TEXT SECTION -
--------------------------------

While role prompting was undeniably helpful in the early days of LLMs, today its usefulness is increasingly questioned. Most notably, Zheng et al. (2023) had 9 popular LLMs answer multiple-choice questions on a wide range of topics, with and without a persona in the prompt. They experimented with a various types of personas, from generic ones (enthusiast, advisor, instructor, etc.) to specialized ones (ecologist, geologist, midwife, etc.). Their results showed convincingly that no single persona performs better than the control setting across all tasks. In other words, adding You are a helpful assistant to every prompt doesn’t consistently improve the quality of the responses.

The best and worst 10 personas in Zheng et al. (2023). None of the personas led to better model performance consistently.

Still, role prompting can help. Zheng et al. found that peronas can lead to a small performance gain, as long as they are relevant to the task. Audience-specific personas (you are talking to a …) did significantly better than speaker-specific ones (you are a …). So, when you have a software question, you might consider telling the LLM it’s talking to a software engineer; when you have a legal question, it might be helpful to say it’s talking to a laywer. However, remember the effect was small and not consistent across models. Finally, Zheng et al. observed that for most questions, there was at least one persona in their set that led to a significant increase in accuracy, but this ideal persona wasn’t always obvious and therefore hard to predict.

--------------------------------

Dataset items

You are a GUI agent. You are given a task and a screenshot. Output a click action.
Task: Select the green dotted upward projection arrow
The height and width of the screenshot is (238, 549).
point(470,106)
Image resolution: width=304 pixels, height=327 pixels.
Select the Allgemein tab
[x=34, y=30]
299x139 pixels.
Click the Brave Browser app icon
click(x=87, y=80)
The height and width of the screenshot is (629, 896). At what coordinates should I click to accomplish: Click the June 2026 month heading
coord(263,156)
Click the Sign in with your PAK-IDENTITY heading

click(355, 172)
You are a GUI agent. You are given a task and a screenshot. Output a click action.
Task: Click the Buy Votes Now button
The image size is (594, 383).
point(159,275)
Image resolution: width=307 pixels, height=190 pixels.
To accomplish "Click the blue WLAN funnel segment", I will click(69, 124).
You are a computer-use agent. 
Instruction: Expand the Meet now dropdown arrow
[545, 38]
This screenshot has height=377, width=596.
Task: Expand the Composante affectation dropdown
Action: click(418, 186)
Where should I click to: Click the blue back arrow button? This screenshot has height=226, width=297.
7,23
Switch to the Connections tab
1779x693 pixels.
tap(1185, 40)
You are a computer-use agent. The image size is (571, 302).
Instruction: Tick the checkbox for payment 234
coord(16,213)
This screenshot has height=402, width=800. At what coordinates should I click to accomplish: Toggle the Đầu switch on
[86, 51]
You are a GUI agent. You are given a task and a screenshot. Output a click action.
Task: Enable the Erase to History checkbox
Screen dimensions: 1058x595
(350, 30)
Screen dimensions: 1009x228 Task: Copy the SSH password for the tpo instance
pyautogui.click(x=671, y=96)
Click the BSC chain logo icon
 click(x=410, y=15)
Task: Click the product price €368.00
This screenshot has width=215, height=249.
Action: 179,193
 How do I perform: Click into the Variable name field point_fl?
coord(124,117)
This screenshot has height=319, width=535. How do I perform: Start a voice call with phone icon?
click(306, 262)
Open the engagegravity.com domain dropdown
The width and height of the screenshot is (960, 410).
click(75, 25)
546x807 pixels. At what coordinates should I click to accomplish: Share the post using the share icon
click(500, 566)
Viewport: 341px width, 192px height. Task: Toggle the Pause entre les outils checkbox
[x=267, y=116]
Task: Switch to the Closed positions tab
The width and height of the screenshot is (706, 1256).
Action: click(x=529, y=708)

--------------------------------

EXPLORE THE MATERIAL -
1. Summarize the text on role prompting in two sentences.
2. Extend the text on role prompting past its final sentence.
These records have no connection to the text on role prompting.

ANSWERS TO THE TASKS -
1. Zheng et al. (2023) tested 9 popular LLMs on multiple-choice questions with and without personas and found that no single persona beat the control setting across all tasks, so the usefulness of role prompting is now questioned. Task-relevant personas, especially audience-specific ones, gave a small gain that was not consistent across models, and although most questions had at least one persona that raised accuracy significantly, that persona was hard to predict.

2.
Few-shot Prompting #

Tip: Give some examples of optimal responses.

The prompts that we’ve discussed so far are all zero-shot prompts. This means they provide the LLM with a question or instruction without any accompanying examples. In contrast, few-shot prompts include one or more examples that illustrate both the task and its solution. Such examples often help the model produce more accurate and consistent responses, and they can also enable it to handle more complex tasks that it might not interpret correctly from instructions alone.

Of course, not all examples are created equally. As the prompting guide by Anthropic, the developers of Claude, points out, the best examples are:

relevant: they must reflect actual use cases.
diverse: they cover a variety of cases, including edge cases.
clear: they are set apart form the rest of the prompt, for example by wrapping them in <example> tags.

In a detailed study of few-shot prompting, Min et al. 2022 found that even incorrect (but relevant) examples can give the model helpful information about the range and format of possible answers!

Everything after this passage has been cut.